JEP411: Missing use-case: Monitoring / restricting libraries
Lim
lim.chainz11+mailing at gmail.com
Wed Apr 28 10:18:06 UTC 2021
Hi Markus, thank you for giving me the guidance for performing the JFR
programmatically.
I am able to test if my use case is suitable. Where do I provide my
feedback/issue of using the streamed JFR?
On Wed, Apr 21, 2021 at 10:32 PM Markus Gronlund
<markus.gronlund at oracle.com> wrote:
> If the existing event probes in the JDK does not give you the information you need, like the name of URL's, it can be a reached by building your own "custom events" via the Events API [3]. It can be harder to add events to unknown code dynamically, but it can be done and you can use java.lang.Instrument to build an agent to inject the custom event.

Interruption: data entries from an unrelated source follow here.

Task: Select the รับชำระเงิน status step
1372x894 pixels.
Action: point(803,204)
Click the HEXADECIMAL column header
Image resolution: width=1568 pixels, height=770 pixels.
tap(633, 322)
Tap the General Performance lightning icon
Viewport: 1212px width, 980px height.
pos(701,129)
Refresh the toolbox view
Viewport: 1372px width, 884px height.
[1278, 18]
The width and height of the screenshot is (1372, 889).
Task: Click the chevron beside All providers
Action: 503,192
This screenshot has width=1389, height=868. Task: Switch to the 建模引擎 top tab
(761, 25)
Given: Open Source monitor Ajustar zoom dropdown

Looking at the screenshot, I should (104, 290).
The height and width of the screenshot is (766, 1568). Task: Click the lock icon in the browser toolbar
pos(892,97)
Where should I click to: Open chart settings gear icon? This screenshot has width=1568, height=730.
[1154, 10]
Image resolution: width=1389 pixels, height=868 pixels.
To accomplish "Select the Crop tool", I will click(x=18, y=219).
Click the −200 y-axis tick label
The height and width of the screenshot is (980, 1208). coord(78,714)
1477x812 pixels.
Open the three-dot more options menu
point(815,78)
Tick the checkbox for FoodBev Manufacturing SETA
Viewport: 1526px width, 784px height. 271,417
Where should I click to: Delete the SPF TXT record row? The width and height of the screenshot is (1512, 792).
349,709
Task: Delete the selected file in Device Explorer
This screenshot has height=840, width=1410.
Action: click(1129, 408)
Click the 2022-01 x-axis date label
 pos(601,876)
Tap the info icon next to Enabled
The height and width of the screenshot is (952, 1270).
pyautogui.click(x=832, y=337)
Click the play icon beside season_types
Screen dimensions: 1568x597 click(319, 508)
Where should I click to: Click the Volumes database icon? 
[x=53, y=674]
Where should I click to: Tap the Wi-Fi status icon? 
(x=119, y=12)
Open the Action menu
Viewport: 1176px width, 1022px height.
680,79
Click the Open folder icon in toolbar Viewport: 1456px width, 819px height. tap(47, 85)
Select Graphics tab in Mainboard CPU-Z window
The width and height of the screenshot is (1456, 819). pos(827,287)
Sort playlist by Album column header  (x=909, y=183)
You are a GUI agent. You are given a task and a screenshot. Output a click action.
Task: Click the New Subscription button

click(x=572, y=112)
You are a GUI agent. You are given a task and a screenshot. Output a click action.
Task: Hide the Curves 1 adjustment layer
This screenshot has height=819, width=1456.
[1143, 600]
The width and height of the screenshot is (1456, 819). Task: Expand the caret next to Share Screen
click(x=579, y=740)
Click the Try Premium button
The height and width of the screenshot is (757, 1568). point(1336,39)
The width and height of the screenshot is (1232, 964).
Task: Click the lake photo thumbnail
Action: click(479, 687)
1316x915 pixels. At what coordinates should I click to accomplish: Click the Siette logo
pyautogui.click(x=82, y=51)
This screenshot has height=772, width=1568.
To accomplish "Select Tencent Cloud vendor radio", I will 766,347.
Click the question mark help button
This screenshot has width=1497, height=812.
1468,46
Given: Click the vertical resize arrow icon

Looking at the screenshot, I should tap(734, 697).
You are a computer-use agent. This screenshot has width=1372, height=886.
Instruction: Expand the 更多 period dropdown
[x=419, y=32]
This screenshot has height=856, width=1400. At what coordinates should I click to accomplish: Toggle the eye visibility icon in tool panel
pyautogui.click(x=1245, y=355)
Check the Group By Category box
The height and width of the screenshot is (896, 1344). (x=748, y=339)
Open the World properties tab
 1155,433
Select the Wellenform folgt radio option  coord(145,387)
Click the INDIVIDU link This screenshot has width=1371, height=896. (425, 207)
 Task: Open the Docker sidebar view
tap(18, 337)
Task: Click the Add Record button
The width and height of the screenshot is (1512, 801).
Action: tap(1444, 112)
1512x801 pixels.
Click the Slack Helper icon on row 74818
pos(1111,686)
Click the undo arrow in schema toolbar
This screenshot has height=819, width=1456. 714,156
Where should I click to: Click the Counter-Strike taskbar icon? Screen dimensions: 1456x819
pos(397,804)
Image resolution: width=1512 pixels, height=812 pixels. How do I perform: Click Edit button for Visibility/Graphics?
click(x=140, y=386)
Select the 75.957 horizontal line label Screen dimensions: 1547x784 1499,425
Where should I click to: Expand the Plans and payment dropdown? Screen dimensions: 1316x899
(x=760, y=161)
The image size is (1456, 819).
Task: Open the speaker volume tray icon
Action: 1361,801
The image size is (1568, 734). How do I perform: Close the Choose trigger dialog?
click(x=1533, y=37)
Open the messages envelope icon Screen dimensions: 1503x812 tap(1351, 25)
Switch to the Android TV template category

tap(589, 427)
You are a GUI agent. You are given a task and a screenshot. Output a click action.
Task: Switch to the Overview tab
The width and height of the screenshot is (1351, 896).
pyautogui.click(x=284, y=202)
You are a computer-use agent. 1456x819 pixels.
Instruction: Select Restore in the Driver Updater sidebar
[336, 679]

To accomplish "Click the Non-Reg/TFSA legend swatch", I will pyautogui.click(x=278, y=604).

I understand that new events can be added in code that I have control of
using the Events API but in this case, which is the name of URLs is not
feasible.
Firstly, using a Java agent to instrument bytecode cannot be scaled because
there are a lot of HTTP libraries, including the built in Java APIs and 3rd
parties such as Apache HTTP, OkHttp. They can also roll their own "HTTP
wrapper" if the author doesn't want dependency. In addition, these 3rd party
libraries can be shaded and relocated, making it harder to target via
instrumentation.
Obfuscation can also have an impact on reliability of instrumentation,
since obfuscation can be changed in every version and what if the
obfuscation has "anti-tamper/anti-debug" features? This is not
scalable if we need to monitor for each library that might call URLs.
> If there is a general problem area and provides a good scaling factor, and the URL information might just be such a case, it can make sense to investigate if this information can be provided directly by the JDK, by extending existing or new JFR events.
I believe that the majority of the HTTP libraries, and code that roll
their own are using the built in Java APIs, thus monitoring the built
in API that is used for making URLs calls make sense. Then, it can be
scaled to most of the libraries compared to instrumenting each one
which has its own problem stated above.